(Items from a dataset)
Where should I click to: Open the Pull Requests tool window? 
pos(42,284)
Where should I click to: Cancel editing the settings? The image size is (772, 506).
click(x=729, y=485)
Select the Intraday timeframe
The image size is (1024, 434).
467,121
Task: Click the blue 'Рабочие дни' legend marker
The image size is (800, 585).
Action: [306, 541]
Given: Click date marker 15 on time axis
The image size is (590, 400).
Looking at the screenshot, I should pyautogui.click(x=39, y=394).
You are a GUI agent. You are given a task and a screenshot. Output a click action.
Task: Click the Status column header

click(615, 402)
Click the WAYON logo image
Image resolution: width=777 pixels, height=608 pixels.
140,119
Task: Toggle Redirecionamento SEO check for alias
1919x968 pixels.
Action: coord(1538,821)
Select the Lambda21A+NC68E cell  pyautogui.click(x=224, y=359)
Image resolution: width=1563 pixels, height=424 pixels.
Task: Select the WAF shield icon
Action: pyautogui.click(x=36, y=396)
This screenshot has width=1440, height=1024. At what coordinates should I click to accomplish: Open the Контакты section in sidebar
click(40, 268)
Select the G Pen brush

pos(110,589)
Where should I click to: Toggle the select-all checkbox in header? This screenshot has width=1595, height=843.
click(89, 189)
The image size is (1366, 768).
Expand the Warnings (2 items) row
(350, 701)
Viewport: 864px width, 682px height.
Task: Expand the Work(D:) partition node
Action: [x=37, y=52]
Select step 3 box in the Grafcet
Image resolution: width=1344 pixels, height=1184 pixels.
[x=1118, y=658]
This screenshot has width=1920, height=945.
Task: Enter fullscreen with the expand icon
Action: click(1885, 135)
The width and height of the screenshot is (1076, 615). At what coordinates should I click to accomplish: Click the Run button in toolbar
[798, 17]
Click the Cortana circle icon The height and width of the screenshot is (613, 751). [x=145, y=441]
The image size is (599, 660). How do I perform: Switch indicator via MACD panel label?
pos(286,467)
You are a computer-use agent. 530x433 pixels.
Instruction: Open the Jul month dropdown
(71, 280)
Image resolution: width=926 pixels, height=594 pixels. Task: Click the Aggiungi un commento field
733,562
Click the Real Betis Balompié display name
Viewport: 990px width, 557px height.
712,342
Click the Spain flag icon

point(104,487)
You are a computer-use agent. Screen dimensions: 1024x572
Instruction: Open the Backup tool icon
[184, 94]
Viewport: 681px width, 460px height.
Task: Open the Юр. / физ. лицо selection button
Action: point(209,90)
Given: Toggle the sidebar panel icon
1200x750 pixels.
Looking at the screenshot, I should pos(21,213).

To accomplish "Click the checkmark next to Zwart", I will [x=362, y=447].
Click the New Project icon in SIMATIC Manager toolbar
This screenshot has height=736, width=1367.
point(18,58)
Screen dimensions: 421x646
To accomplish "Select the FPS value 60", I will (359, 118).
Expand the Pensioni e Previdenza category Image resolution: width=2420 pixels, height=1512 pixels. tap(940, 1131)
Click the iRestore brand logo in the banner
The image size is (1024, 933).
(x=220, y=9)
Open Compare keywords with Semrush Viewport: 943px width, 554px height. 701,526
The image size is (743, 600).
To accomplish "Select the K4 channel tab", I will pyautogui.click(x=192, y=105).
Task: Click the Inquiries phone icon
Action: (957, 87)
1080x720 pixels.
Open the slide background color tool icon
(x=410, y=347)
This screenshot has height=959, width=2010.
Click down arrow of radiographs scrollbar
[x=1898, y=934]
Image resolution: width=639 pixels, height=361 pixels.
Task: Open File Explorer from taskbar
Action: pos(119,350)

:: Your goal ::
Exact copies of all the records are required.

:: Solution to this problem ::
Where should I click to: Open the Pull Requests tool window? 
pos(42,284)
Where should I click to: Cancel editing the settings? The image size is (772, 506).
click(x=729, y=485)
Select the Intraday timeframe
The image size is (1024, 434).
467,121
Task: Click the blue 'Рабочие дни' legend marker
The image size is (800, 585).
Action: [306, 541]
Given: Click date marker 15 on time axis
The image size is (590, 400).
Looking at the screenshot, I should pyautogui.click(x=39, y=394).
You are a GUI agent. You are given a task and a screenshot. Output a click action.
Task: Click the Status column header

click(615, 402)
Click the WAYON logo image
Image resolution: width=777 pixels, height=608 pixels.
140,119
Task: Toggle Redirecionamento SEO check for alias
1919x968 pixels.
Action: coord(1538,821)
Select the Lambda21A+NC68E cell  pyautogui.click(x=224, y=359)
Image resolution: width=1563 pixels, height=424 pixels.
Task: Select the WAF shield icon
Action: pyautogui.click(x=36, y=396)
This screenshot has width=1440, height=1024. At what coordinates should I click to accomplish: Open the Контакты section in sidebar
click(40, 268)
Select the G Pen brush

pos(110,589)
Where should I click to: Toggle the select-all checkbox in header? This screenshot has width=1595, height=843.
click(89, 189)
The image size is (1366, 768).
Expand the Warnings (2 items) row
(350, 701)
Viewport: 864px width, 682px height.
Task: Expand the Work(D:) partition node
Action: [x=37, y=52]
Select step 3 box in the Grafcet
Image resolution: width=1344 pixels, height=1184 pixels.
[x=1118, y=658]
This screenshot has width=1920, height=945.
Task: Enter fullscreen with the expand icon
Action: click(1885, 135)
The width and height of the screenshot is (1076, 615). At what coordinates should I click to accomplish: Click the Run button in toolbar
[798, 17]
Click the Cortana circle icon The height and width of the screenshot is (613, 751). [x=145, y=441]
The image size is (599, 660). How do I perform: Switch indicator via MACD panel label?
pos(286,467)
You are a computer-use agent. 530x433 pixels.
Instruction: Open the Jul month dropdown
(71, 280)
Image resolution: width=926 pixels, height=594 pixels. Task: Click the Aggiungi un commento field
733,562
Click the Real Betis Balompié display name
Viewport: 990px width, 557px height.
712,342
Click the Spain flag icon

point(104,487)
You are a computer-use agent. Screen dimensions: 1024x572
Instruction: Open the Backup tool icon
[184, 94]
Viewport: 681px width, 460px height.
Task: Open the Юр. / физ. лицо selection button
Action: point(209,90)
Given: Toggle the sidebar panel icon
1200x750 pixels.
Looking at the screenshot, I should pos(21,213).

To accomplish "Click the checkmark next to Zwart", I will [x=362, y=447].
Click the New Project icon in SIMATIC Manager toolbar
This screenshot has height=736, width=1367.
point(18,58)
Screen dimensions: 421x646
To accomplish "Select the FPS value 60", I will (359, 118).
Expand the Pensioni e Previdenza category Image resolution: width=2420 pixels, height=1512 pixels. tap(940, 1131)
Click the iRestore brand logo in the banner
The image size is (1024, 933).
(x=220, y=9)
Open Compare keywords with Semrush Viewport: 943px width, 554px height. 701,526
The image size is (743, 600).
To accomplish "Select the K4 channel tab", I will pyautogui.click(x=192, y=105).
Task: Click the Inquiries phone icon
Action: (957, 87)
1080x720 pixels.
Open the slide background color tool icon
(x=410, y=347)
This screenshot has height=959, width=2010.
Click down arrow of radiographs scrollbar
[x=1898, y=934]
Image resolution: width=639 pixels, height=361 pixels.
Task: Open File Explorer from taskbar
Action: pos(119,350)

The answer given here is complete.